Insight

Has the Trump Administration Reached ‘Peak Deregulation’?

Executive Summary

  • The Trump Administration released its Spring 2020 Unified Agenda of Regulatory and Deregulatory Actions, which shows the number of significant deregulatory actions dropping below the number of significant regulatory actions for the first time.
  • This drop in planned deregulatory actions could be a sign that the administration is no longer pursuing deregulation with the same intensity as it did earlier.
  • It could also be a sign, however, that the administration enacted the easiest deregulatory actions earlier and is running out of obvious deregulatory measures it can enact.

Analysis

It is no secret that the Trump Administration has emphasized deregulation as the hallmark of its regulatory policy. Indeed, the final accounting for three consecutive regulatory budgets shows it achieved net regulatory savings among executive agencies.
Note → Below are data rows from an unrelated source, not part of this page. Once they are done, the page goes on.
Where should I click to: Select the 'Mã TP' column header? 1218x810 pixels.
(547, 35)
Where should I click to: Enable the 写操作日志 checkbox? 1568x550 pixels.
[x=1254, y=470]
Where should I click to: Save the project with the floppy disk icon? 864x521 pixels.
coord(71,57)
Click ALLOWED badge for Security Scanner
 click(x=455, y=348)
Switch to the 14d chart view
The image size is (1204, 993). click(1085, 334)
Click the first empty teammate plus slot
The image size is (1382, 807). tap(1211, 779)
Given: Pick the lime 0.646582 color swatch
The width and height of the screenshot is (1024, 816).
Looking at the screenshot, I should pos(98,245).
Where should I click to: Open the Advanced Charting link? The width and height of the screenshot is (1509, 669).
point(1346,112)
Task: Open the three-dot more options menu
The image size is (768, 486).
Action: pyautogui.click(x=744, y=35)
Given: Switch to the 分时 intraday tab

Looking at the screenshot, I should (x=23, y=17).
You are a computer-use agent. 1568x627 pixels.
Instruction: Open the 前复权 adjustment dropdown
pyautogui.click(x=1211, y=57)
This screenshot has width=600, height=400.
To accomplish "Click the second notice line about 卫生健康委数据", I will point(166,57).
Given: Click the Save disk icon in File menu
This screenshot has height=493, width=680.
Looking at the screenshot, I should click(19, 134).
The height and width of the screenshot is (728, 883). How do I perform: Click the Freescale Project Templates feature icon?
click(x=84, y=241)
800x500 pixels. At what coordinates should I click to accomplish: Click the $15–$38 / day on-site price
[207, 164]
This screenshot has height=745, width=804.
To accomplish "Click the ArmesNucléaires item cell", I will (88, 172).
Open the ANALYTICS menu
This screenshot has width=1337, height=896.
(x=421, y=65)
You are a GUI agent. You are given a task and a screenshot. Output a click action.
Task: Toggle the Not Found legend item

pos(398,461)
New data released by the Office of Information and Regulatory Affairs (OIRA), however, shows that the administration may have already reached its deregulatory apex, at least in terms of the number of significant deregulatory actions in the pipeline.

The latest version of the semiannual Unified Agenda of Regulatory and Deregulatory Actions, technically the Spring 2020 edition, was released on June 30. It contains nearly 2,700 “active actions,” or rulemakings expected to be worked on over the next year.

What jumps out in the data is that the number of active actions that are tagged as both “significant” (those with economic impacts of at least $100 million annually or raise novel policy issues) and “deregulatory” (those with net savings) are outnumbered by those tagged as both significant and “regulatory” (those with net costs). Looking historically since OIRA began tagging actions as deregulatory or regulatory in the Fall 2017 edition, this Unified Agenda marks the first time that has occurred.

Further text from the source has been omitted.